Repeat precisely the span of lines below that opens with the line containing "This screenshot has width=1193, height=544." and closes with the line containing "Open three-dot menu for start SMS workflow", both included.
─── Given data ───
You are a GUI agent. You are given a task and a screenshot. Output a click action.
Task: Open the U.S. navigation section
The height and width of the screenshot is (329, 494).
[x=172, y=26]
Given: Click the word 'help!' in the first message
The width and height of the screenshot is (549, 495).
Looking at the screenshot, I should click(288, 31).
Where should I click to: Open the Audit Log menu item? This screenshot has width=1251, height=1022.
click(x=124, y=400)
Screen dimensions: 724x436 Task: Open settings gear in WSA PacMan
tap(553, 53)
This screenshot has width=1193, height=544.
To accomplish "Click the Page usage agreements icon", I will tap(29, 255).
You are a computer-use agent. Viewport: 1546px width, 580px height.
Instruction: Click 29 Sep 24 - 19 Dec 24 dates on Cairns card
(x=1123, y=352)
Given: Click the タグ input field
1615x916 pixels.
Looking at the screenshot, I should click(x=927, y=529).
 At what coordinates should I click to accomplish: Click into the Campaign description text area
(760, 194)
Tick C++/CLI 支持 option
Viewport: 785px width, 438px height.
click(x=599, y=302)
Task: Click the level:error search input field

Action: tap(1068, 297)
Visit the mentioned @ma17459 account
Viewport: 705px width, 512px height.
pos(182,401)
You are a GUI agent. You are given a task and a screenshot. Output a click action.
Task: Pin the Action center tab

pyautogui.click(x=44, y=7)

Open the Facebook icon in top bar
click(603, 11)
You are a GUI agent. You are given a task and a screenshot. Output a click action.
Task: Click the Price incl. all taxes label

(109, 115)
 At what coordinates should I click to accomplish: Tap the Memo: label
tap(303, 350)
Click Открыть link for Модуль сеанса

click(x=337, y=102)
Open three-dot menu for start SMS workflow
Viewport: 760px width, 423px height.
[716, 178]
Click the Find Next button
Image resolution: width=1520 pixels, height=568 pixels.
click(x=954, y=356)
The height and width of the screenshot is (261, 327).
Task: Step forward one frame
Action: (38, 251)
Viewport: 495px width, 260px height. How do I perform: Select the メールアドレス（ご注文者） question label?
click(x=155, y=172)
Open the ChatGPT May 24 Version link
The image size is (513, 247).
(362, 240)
───
Solution for this problem:
This screenshot has width=1193, height=544.
To accomplish "Click the Page usage agreements icon", I will tap(29, 255).
You are a computer-use agent. Viewport: 1546px width, 580px height.
Instruction: Click 29 Sep 24 - 19 Dec 24 dates on Cairns card
(x=1123, y=352)
Given: Click the タグ input field
1615x916 pixels.
Looking at the screenshot, I should click(x=927, y=529).
 At what coordinates should I click to accomplish: Click into the Campaign description text area
(760, 194)
Tick C++/CLI 支持 option
Viewport: 785px width, 438px height.
click(x=599, y=302)
Task: Click the level:error search input field

Action: tap(1068, 297)
Visit the mentioned @ma17459 account
Viewport: 705px width, 512px height.
pos(182,401)
You are a GUI agent. You are given a task and a screenshot. Output a click action.
Task: Pin the Action center tab

pyautogui.click(x=44, y=7)

Open the Facebook icon in top bar
click(603, 11)
You are a GUI agent. You are given a task and a screenshot. Output a click action.
Task: Click the Price incl. all taxes label

(109, 115)
 At what coordinates should I click to accomplish: Tap the Memo: label
tap(303, 350)
Click Открыть link for Модуль сеанса

click(x=337, y=102)
Open three-dot menu for start SMS workflow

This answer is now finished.